>> start Exercise materials
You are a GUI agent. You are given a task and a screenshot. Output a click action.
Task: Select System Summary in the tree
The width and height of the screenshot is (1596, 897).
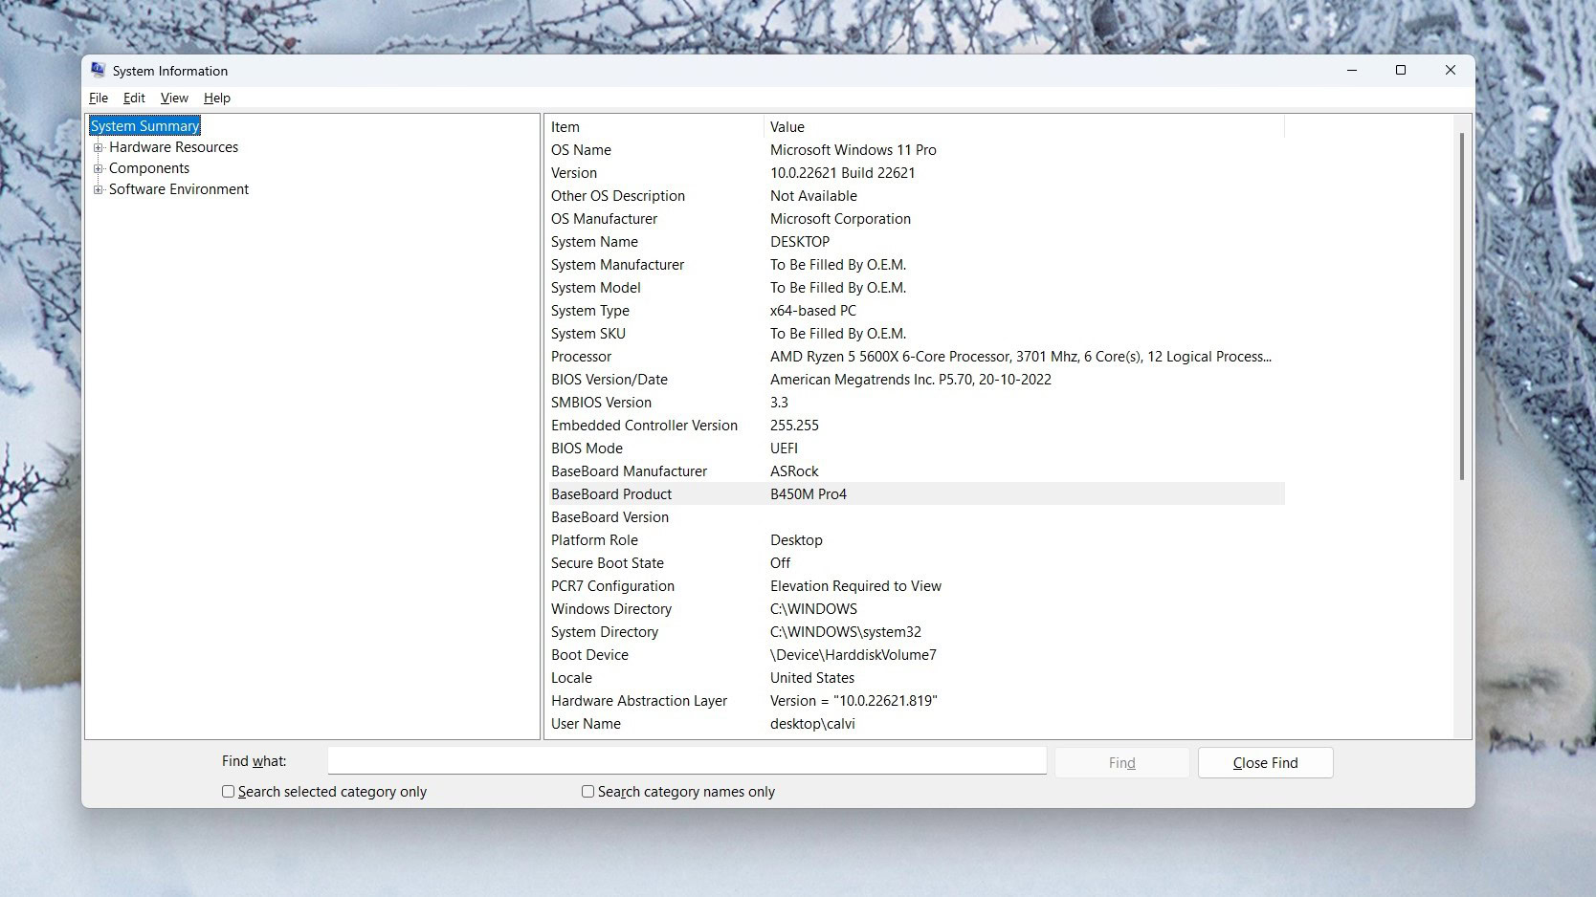tap(144, 126)
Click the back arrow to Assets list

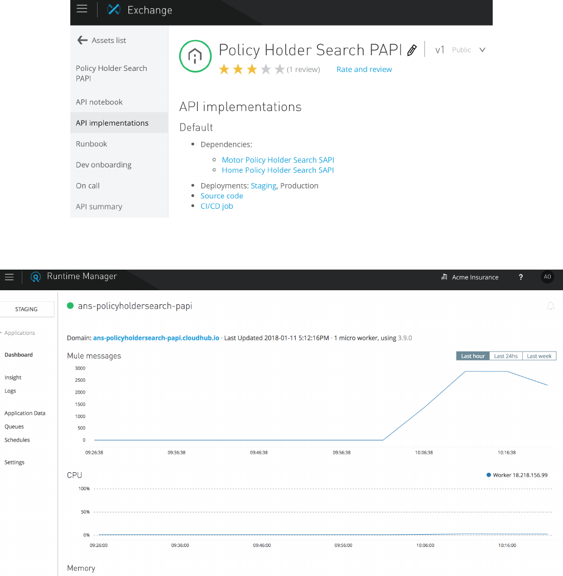[82, 40]

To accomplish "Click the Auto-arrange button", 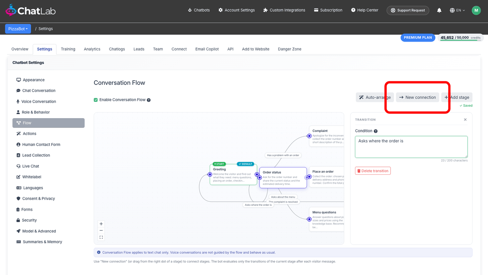I will pyautogui.click(x=375, y=97).
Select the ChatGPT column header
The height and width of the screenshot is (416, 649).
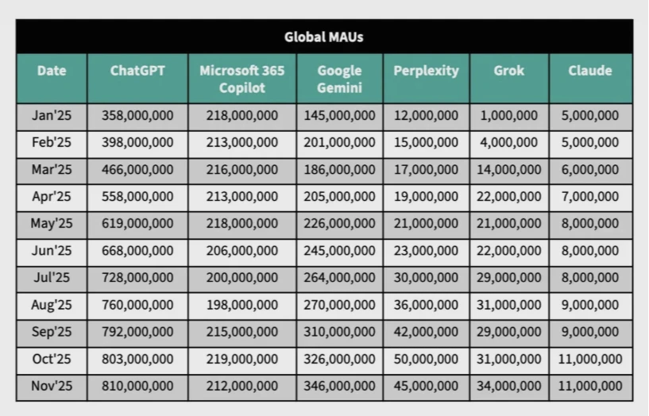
>> end Exercise materials
# Written exercise:
Turn the data into a Markdown table with the columns Row and Line text. Begin at the line that has "Select the ChatGPT column header", stop at the end of the data, skip blank lines, and leave the pictures out.

# Exercise result:
| Row | Line text |
|---|---|
| 1 | Select the ChatGPT column header |
| 2 | The height and width of the screenshot is (416, 649). |